**EXERCISE PROMPT**: Put every line below into a Markdown table with the columns Row and Text, numbering the rows and omitting blank lines.

--- AVAILABLE RECORDS ---

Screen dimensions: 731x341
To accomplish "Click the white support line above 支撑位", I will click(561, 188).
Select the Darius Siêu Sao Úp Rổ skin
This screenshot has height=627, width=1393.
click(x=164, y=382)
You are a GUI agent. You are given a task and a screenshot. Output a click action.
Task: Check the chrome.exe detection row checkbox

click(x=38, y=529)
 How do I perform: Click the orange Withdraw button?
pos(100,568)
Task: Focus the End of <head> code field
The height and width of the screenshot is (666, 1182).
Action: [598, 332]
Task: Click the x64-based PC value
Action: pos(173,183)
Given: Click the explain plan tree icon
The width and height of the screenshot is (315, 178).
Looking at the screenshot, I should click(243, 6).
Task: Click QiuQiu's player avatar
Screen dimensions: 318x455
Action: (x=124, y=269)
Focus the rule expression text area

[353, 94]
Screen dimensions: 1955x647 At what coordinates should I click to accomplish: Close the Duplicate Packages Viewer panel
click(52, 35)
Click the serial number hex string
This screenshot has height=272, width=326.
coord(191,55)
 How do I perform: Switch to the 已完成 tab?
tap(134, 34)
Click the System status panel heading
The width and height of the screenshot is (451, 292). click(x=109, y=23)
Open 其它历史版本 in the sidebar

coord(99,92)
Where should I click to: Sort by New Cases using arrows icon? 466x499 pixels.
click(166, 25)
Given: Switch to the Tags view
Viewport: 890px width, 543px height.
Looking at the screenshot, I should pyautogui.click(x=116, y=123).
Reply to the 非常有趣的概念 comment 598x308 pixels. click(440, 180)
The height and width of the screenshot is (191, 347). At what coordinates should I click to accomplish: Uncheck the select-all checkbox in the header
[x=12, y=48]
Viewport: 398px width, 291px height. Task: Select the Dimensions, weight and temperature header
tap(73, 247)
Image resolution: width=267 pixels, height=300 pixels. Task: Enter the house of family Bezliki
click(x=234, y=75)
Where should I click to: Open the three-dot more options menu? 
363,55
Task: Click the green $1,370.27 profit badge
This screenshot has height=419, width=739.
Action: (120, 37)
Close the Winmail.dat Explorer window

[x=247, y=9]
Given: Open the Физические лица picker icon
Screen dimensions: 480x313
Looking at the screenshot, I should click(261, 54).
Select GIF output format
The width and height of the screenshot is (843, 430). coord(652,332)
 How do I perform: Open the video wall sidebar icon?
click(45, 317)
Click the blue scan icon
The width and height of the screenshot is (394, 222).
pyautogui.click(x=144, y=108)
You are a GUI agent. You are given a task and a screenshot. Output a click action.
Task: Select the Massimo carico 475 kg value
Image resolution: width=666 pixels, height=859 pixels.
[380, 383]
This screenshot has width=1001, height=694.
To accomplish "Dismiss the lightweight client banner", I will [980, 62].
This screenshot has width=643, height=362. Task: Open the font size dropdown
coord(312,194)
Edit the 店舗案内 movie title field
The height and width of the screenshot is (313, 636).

---

**EXERCISE OUTPUT**:
| Row | Text |
|---|---|
| 1 | Screen dimensions: 731x341 |
| 2 | To accomplish "Click the white support line above 支撑位", I will click(561, 188). |
| 3 | Select the Darius Siêu Sao Úp Rổ skin |
| 4 | This screenshot has height=627, width=1393. |
| 5 | click(x=164, y=382) |
| 6 | You are a GUI agent. You are given a task and a screenshot. Output a click action. |
| 7 | Task: Check the chrome.exe detection row checkbox |
| 8 | click(x=38, y=529) |
| 9 |  How do I perform: Click the orange Withdraw button? |
| 10 | pos(100,568) |
| 11 | Task: Focus the End of <head> code field |
| 12 | The height and width of the screenshot is (666, 1182). |
| 13 | Action: [598, 332] |
| 14 | Task: Click the x64-based PC value |
| 15 | Action: pos(173,183) |
| 16 | Given: Click the explain plan tree icon |
| 17 | The width and height of the screenshot is (315, 178). |
| 18 | Looking at the screenshot, I should click(243, 6). |
| 19 | Task: Click QiuQiu's player avatar |
| 20 | Screen dimensions: 318x455 |
| 21 | Action: (x=124, y=269) |
| 22 | Focus the rule expression text area |
| 23 | [353, 94] |
| 24 | Screen dimensions: 1955x647 At what coordinates should I click to accomplish: Close the Duplicate Packages Viewer panel |
| 25 | click(52, 35) |
| 26 | Click the serial number hex string |
| 27 | This screenshot has height=272, width=326. |
| 28 | coord(191,55) |
| 29 |  How do I perform: Switch to the 已完成 tab? |
| 30 | tap(134, 34) |
| 31 | Click the System status panel heading |
| 32 | The width and height of the screenshot is (451, 292). click(x=109, y=23) |
| 33 | Open 其它历史版本 in the sidebar |
| 34 | coord(99,92) |
| 35 | Where should I click to: Sort by New Cases using arrows icon? 466x499 pixels. |
| 36 | click(166, 25) |
| 37 | Given: Switch to the Tags view |
| 38 | Viewport: 890px width, 543px height. |
| 39 | Looking at the screenshot, I should pyautogui.click(x=116, y=123). |
| 40 | Reply to the 非常有趣的概念 comment 598x308 pixels. click(440, 180) |
| 41 | The height and width of the screenshot is (191, 347). At what coordinates should I click to accomplish: Uncheck the select-all checkbox in the header |
| 42 | [x=12, y=48] |
| 43 | Viewport: 398px width, 291px height. Task: Select the Dimensions, weight and temperature header |
| 44 | tap(73, 247) |
| 45 | Image resolution: width=267 pixels, height=300 pixels. Task: Enter the house of family Bezliki |
| 46 | click(x=234, y=75) |
| 47 | Where should I click to: Open the three-dot more options menu?  |
| 48 | 363,55 |
| 49 | Task: Click the green $1,370.27 profit badge |
| 50 | This screenshot has height=419, width=739. |
| 51 | Action: (120, 37) |
| 52 | Close the Winmail.dat Explorer window |
| 53 | [x=247, y=9] |
| 54 | Given: Open the Физические лица picker icon |
| 55 | Screen dimensions: 480x313 |
| 56 | Looking at the screenshot, I should click(261, 54). |
| 57 | Select GIF output format |
| 58 | The width and height of the screenshot is (843, 430). coord(652,332) |
| 59 |  How do I perform: Open the video wall sidebar icon? |
| 60 | click(45, 317) |
| 61 | Click the blue scan icon |
| 62 | The width and height of the screenshot is (394, 222). |
| 63 | pyautogui.click(x=144, y=108) |
| 64 | You are a GUI agent. You are given a task and a screenshot. Output a click action. |
| 65 | Task: Select the Massimo carico 475 kg value |
| 66 | Image resolution: width=666 pixels, height=859 pixels. |
| 67 | [380, 383] |
| 68 | This screenshot has width=1001, height=694. |
| 69 | To accomplish "Dismiss the lightweight client banner", I will [980, 62]. |
| 70 | This screenshot has width=643, height=362. Task: Open the font size dropdown |
| 71 | coord(312,194) |
| 72 | Edit the 店舗案内 movie title field |
| 73 | The height and width of the screenshot is (313, 636). |